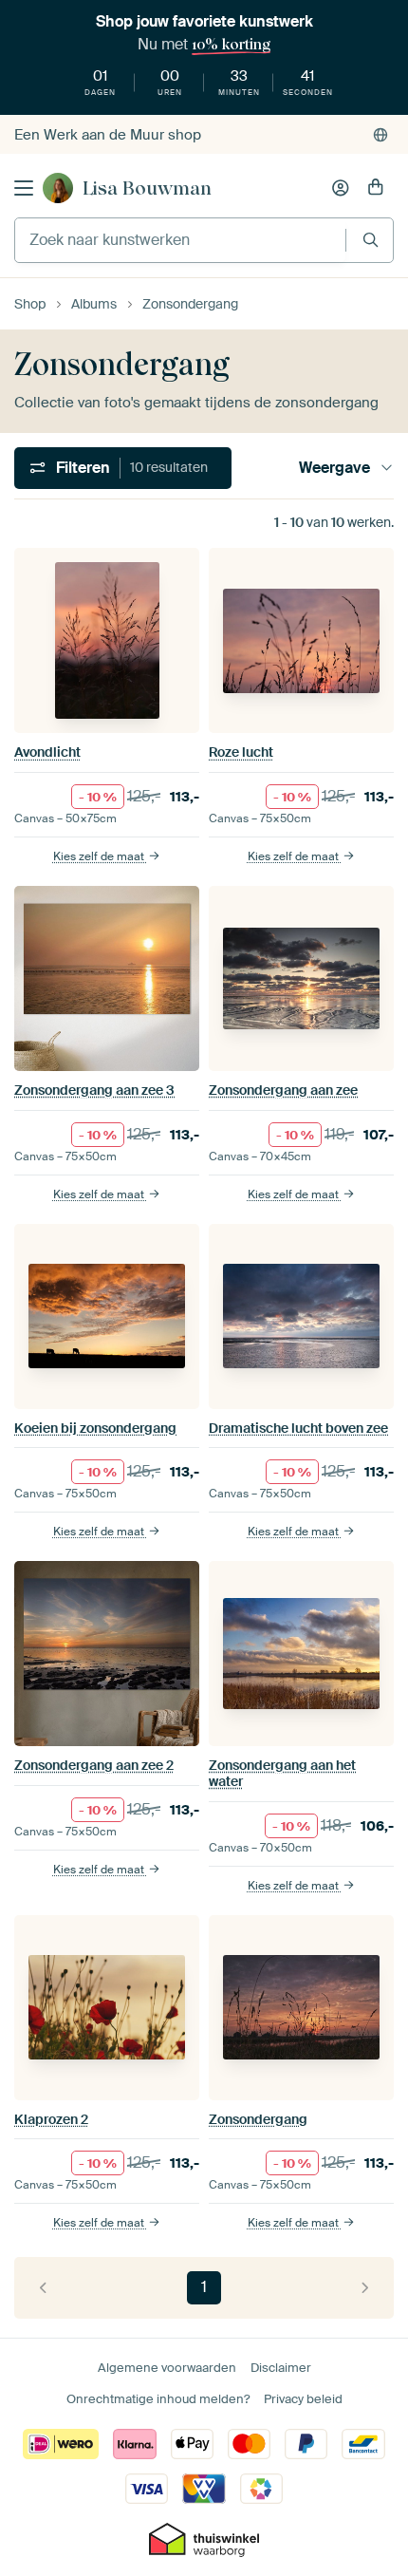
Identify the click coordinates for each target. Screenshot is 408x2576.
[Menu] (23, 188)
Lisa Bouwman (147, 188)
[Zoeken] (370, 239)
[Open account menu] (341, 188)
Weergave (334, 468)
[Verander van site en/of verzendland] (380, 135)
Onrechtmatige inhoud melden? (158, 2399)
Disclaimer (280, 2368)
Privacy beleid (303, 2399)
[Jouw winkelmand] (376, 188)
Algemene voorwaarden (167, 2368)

What this task involves |
Give back the material above exactly as written, but omit the images.

Answer to this task |
Identify the click coordinates for each target. Screenshot is 408x2576.
[Menu] (23, 188)
Lisa Bouwman (147, 188)
[Zoeken] (370, 239)
[Open account menu] (341, 188)
Weergave (334, 468)
[Verander van site en/of verzendland] (380, 135)
Onrechtmatige inhoud melden? (158, 2399)
Disclaimer (280, 2368)
Privacy beleid (303, 2399)
[Jouw winkelmand] (376, 188)
Algemene voorwaarden (167, 2368)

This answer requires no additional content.